Refreshing customer information
Chapter 15.9 of the AML/CTF Rules mandates that reporting entities update Know Your Customer (KYC) information. This updating process, known as refreshing customer information, must be conducted using a risk-based approach. The frequency of refreshes is directly linked to a customer’s assessed risk level.
Higher risk customers, such as Politically Exposed Persons (PEPs) and those from high-risk jurisdictions, necessitate more frequent updates to their KYC information. Conversely, lower risk customers can be refreshed less often, although updates are still required at any material change.

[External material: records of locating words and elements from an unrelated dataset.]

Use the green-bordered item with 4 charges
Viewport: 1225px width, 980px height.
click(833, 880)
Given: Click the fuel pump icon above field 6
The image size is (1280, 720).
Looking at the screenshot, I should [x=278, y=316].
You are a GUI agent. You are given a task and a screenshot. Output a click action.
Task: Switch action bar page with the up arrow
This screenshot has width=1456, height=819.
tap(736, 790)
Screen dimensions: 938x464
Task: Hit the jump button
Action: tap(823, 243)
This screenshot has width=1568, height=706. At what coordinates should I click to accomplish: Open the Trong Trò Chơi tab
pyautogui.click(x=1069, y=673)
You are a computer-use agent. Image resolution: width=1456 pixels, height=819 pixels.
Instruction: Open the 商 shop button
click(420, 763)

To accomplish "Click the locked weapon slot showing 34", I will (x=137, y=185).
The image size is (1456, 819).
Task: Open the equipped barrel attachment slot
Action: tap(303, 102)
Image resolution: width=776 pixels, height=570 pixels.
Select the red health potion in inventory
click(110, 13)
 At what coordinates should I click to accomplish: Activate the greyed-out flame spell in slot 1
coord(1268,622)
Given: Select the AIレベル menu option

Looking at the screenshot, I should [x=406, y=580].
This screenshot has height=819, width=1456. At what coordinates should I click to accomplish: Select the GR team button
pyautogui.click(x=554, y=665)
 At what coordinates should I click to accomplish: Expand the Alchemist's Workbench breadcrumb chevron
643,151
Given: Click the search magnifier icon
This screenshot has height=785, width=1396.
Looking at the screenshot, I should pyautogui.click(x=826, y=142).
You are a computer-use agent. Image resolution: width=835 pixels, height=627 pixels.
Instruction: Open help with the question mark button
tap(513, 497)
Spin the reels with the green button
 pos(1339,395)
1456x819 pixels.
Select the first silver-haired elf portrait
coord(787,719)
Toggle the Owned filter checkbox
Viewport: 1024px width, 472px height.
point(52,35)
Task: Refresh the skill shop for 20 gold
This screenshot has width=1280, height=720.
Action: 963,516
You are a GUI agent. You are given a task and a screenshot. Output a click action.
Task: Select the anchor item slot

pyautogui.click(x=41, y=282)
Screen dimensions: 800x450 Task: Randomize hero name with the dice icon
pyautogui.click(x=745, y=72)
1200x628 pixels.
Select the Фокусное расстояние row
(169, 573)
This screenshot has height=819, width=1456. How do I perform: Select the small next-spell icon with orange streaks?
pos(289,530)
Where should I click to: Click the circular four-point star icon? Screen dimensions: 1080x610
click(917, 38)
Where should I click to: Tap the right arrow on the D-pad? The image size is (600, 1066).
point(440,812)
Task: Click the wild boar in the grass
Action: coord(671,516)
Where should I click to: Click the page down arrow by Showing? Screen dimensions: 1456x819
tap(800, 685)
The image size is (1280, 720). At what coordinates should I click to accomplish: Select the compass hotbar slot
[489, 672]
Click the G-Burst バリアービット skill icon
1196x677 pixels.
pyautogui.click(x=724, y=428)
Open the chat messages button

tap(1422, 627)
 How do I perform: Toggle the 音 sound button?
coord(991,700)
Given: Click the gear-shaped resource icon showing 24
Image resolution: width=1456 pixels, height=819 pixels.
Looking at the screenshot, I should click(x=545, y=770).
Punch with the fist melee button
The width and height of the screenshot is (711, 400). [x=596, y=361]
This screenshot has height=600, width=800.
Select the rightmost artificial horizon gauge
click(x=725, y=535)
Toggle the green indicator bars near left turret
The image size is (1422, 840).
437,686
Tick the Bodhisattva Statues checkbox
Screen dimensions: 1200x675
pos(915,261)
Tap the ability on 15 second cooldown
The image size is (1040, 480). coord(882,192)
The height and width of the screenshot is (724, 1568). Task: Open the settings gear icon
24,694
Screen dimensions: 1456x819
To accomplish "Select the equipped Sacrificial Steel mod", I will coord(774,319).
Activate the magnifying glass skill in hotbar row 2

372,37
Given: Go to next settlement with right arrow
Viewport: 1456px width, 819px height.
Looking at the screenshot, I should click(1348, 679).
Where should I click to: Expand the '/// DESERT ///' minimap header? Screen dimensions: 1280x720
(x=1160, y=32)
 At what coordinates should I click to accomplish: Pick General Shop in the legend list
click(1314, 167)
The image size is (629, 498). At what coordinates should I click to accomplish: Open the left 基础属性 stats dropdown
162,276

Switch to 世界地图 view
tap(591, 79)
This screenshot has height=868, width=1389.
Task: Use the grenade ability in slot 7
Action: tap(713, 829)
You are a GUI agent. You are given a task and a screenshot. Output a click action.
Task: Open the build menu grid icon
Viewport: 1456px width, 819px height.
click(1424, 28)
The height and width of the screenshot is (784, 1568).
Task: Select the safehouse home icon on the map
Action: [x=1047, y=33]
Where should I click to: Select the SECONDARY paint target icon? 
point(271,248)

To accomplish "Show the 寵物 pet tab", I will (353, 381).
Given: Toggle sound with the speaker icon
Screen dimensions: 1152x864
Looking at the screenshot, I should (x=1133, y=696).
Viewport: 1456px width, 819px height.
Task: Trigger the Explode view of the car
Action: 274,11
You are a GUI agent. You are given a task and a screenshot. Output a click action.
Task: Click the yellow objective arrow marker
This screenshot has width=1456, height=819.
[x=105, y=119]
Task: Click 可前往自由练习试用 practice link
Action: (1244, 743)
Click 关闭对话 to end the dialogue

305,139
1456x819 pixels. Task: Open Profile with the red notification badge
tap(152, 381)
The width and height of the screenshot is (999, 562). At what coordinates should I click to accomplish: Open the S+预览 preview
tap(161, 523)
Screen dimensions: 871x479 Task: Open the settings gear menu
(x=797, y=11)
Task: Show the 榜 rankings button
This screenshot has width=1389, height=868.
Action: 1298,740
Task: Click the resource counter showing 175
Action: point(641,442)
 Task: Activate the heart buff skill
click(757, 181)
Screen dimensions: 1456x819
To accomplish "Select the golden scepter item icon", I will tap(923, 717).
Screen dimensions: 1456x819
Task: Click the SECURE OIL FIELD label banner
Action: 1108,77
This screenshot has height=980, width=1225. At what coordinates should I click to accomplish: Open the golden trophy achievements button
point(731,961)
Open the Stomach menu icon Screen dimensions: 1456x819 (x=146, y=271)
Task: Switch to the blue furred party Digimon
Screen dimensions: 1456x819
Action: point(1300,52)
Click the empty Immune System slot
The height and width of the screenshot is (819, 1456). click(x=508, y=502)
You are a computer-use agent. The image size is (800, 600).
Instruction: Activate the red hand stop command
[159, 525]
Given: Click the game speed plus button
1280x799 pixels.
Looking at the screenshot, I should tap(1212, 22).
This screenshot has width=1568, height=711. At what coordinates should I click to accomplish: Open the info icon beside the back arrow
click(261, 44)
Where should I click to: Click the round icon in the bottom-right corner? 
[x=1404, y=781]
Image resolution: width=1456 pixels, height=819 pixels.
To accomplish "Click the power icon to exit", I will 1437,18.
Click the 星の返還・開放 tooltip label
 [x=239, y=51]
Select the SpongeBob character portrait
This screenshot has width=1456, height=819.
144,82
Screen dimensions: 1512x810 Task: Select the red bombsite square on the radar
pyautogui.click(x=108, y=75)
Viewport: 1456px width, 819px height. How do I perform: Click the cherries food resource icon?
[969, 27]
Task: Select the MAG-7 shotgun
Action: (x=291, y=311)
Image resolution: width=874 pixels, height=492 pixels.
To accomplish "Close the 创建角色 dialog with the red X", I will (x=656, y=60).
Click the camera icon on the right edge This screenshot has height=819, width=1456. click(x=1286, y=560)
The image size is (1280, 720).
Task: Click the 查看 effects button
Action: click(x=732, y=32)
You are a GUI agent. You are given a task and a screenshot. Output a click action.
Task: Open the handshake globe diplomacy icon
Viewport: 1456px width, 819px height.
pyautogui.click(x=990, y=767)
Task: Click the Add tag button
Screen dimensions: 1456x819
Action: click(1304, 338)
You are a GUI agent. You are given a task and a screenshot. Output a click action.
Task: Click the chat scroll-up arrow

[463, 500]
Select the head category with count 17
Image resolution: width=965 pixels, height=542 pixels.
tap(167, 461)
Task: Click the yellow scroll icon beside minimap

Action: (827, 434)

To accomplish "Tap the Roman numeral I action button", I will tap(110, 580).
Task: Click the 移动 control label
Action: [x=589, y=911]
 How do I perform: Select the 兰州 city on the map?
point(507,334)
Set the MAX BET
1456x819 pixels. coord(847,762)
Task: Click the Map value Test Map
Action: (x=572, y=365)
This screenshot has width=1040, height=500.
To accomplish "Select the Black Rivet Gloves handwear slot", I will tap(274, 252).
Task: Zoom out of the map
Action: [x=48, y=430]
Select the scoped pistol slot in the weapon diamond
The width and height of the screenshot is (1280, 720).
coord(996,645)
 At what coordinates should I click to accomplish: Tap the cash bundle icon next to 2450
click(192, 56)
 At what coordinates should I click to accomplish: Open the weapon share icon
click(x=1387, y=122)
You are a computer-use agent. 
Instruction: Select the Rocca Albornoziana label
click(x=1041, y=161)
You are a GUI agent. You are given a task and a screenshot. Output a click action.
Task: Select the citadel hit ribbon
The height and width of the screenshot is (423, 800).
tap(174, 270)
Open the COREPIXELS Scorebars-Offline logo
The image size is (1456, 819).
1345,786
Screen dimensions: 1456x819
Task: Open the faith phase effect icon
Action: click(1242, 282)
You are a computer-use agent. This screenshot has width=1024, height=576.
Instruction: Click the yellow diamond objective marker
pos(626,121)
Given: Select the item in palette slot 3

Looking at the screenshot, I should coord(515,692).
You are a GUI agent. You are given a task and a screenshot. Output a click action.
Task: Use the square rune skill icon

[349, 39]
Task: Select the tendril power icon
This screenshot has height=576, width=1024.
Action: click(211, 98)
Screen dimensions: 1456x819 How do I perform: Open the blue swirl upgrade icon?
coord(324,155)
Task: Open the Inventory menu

Specific events trigger the need to refresh customer information. These include changes to beneficial ownership, new sanctions designations, alterations to a customer’s transaction profile, and the emergence of adverse media. Following the conclusion of a customer relationship, reporting entities must retain KYC records for a minimum period of 7 years, as stipulated by section 113.
Enhanced Customer Due Diligence triggers
Enhanced Customer Due Diligence (ECDD) is required in specific circumstances to mitigate money laundering and terrorism financing (ML/TF) risks. These triggers necessitate a more rigorous approach to customer verification and monitoring than standard Ongoing Customer Due Diligence (OCDD).
ECDD must be applied when an entity suspects that ML/TF may occur, or when the customer is a foreign Politically Exposed Person (PEP). Furthermore, ECDD is mandated when the customer or a transaction originates from a high-risk jurisdiction. These jurisdictions are identified by either the Financial Action Task Force (FATF) or AUSTRAC.
The minimum measures that must be specified for ECDD are outlined in Chapter 15. These measures include senior management approval, additional Know Your Customer (KYC) processes, verification of source of wealth and source of funds, and enhanced ongoing monitoring.
Frequently asked
What is the difference between KYC at onboarding and OCDD?
KYC at onboarding (the Applicable Customer Identification Procedure under Part B) happens before designated services are provided. OCDD is ongoing — it monitors transactions and refreshes KYC for the life of the customer relationship.
Do OCDD obligations apply to existing customers?
Yes. OCDD applies to all customers receiving designated services, whether onboarded recently or many years ago, on a risk-based cycle.